Nicholas McQuaid, a former federal prosecutor, was appointed acting chief of the Justice Department’s criminal division at the start of the Biden administration. Hunter Biden confirmed in early December, after his father won the 2020 election, that his business dealings were subject to a federal criminal investigation. McQuaid, now an acting assistant attorney general, was a partner at Latham & Watkins, with Biden defense lawyer Christopher Clark, and worked on cases with him right until McQuaid took the job at the Justice Department, according to court filings reviewed by the Washington Examiner.

Two Republican senators, Chuck Grassley of Iowa and Ron Johnson of Wisconsin, pushed acting Attorney General Monty Wilkinson for answers in early February as Biden’s pick to lead the Justice Department, Judge Merrick Garland, awaits Senate confirmation. The Justice Department responded on Friday in a letter that appeared to relay that McQuaid had recused from the Hunter Biden investigation led by Delaware U.S. Attorney David Weiss, though the Biden DOJ letter left some questions unanswered.

“We have confirmed that the Acting Assistant Attorney General recently received ethics and professional responsibility training as appropriate for incoming attorneys. In addition, we have confirmed that the Acting Assistant Attorney General has signed the Ethics Pledge as required under the Executive Order on Ethics Commitments by Executive Branch Personnel,” acting Assistant Attorney General Helaine Greenfeld said in a Friday letter obtained by the Washington Examiner. “Pursuant to this pledge and applicable standards set forth in statutes, regulations, as well as longstanding Department policies and procedures, the Acting Assistant Attorney General is screened and recused from matters in which he has a financial interest or a personal business relationship, including matters involving his former law firm.”

• [Prompt] Rewrite the news excerpt from "Two Republican senators, Chuck" to "some questions unanswered.", swapping "senators" for "lawmakers".

• [Supplied information]
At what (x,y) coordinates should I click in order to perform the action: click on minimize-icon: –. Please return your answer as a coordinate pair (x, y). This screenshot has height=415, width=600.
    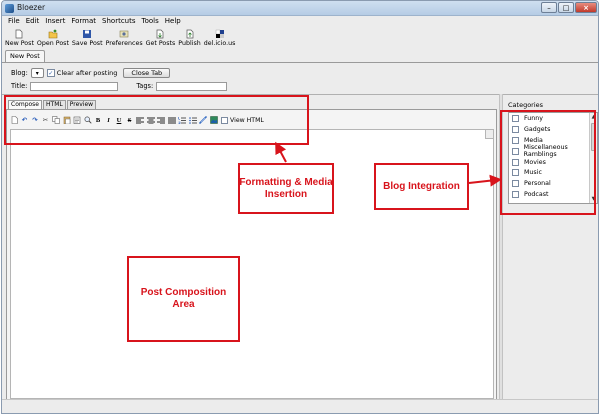
    Looking at the image, I should click on (549, 8).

• [Answer below]
Two Republican lawmakers, Chuck Grassley of Iowa and Ron Johnson of Wisconsin, pushed acting Attorney General Monty Wilkinson for answers in early February as Biden’s pick to lead the Justice Department, Judge Merrick Garland, awaits Senate confirmation. The Justice Department responded on Friday in a letter that appeared to relay that McQuaid had recused from the Hunter Biden investigation led by Delaware U.S. Attorney David Weiss, though the Biden DOJ letter left some questions unanswered.